Things have changed. The 2011 College Sustainability Report Card examined more than 300 colleges and universities in all 50 states and some Canadian provinces and found that almost all of the schools surveyed devoted at least a small portion of their food budgets to buying from local farms and producers. Seven in 10 schools had a community garden or farm on campus from which dining halls could source food.

The Seeding the Future conference gave these schools the opportunity to share ideas, experiences and advice. "The networking and information exchanged at the conference left everyone inspired to take a fresh approach at their own farms, including here at Dickinson," Lyons said.

Located just eight miles off campus, the 180-acre Dickinson College Organic Farm grows U.S. Department of Agriculture-certified organic fruits, vegetables, herbs and flowers. It also raises beef, broilers and laying hens. The farm provides its bounty to 135 families participating in its community supported agriculture program, the campus cafeteria, local restaurants, a weekly farmers market and the town of Carlisle's Project SHARE food bank.

"The farm has become a living laboratory in sustainability," says Jenn Halpin, director of the Dickinson College Organic Farm. "A solar hot-water system heats the greenhouse and water for showers. Underground cisterns store water for crops. The campus dining halls send food scraps to the farm's composting facility. Nothing is wasted."

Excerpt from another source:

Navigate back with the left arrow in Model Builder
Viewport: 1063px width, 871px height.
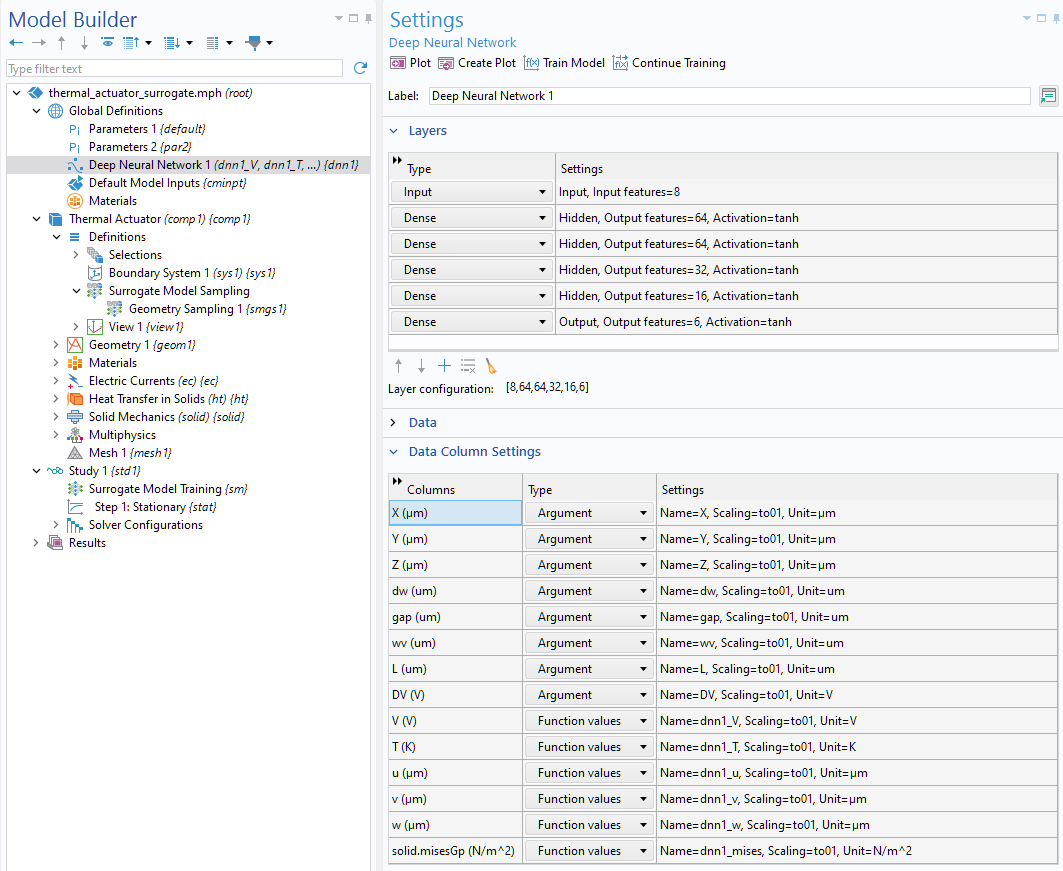click(15, 43)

While keeping things local, Halpin and her team also don't lose sight of how connected their activities are to the broader landscape.

The Dickinson College Organic Farm adjoins the Yellow Breeches, a premier trout stream and tributary of the Susquehanna River.

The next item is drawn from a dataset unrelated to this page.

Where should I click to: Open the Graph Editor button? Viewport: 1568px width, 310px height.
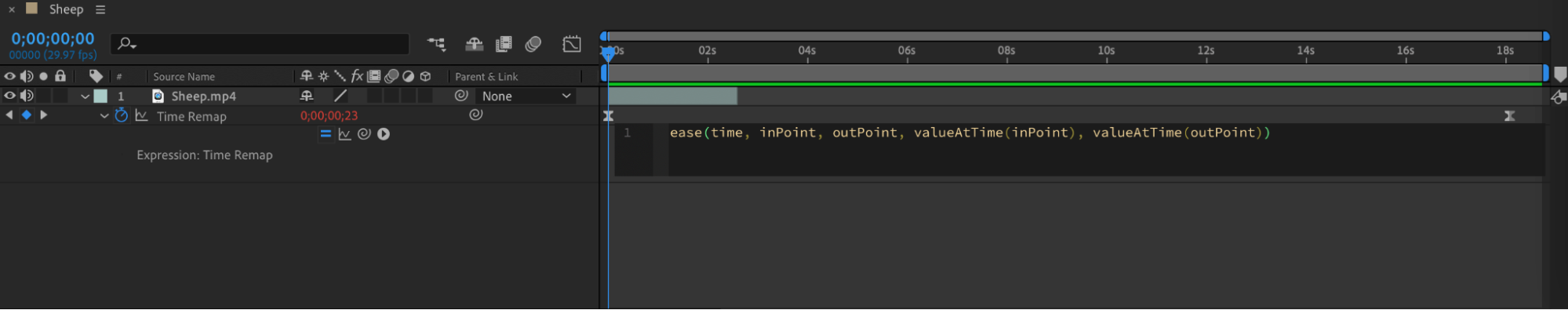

In fact, when the farm was established in 2007, Dickinson College collaborated with the USDA's Natural Resources Conservation Service to draft a conservation plan that documented existing conditions and outlined steps to address concerns. This qualified the farm for funding to implement strategies that included installing filter areas to prevent nutrient-laden runoff from reaching the Yellow Breeches.

The NRCS has also consulted the farm on a number of issues, including pests.

"Since Dickinson College Farm is certified-organic, they have a limited number of conventional tools to control pests," said Chad Cherefko, Cumberland County district conservationist for the NRCS. "We have assisted with developing an integrated pest management plan that when implemented, will create habitat for beneficial insects and other natural predators like the American toad."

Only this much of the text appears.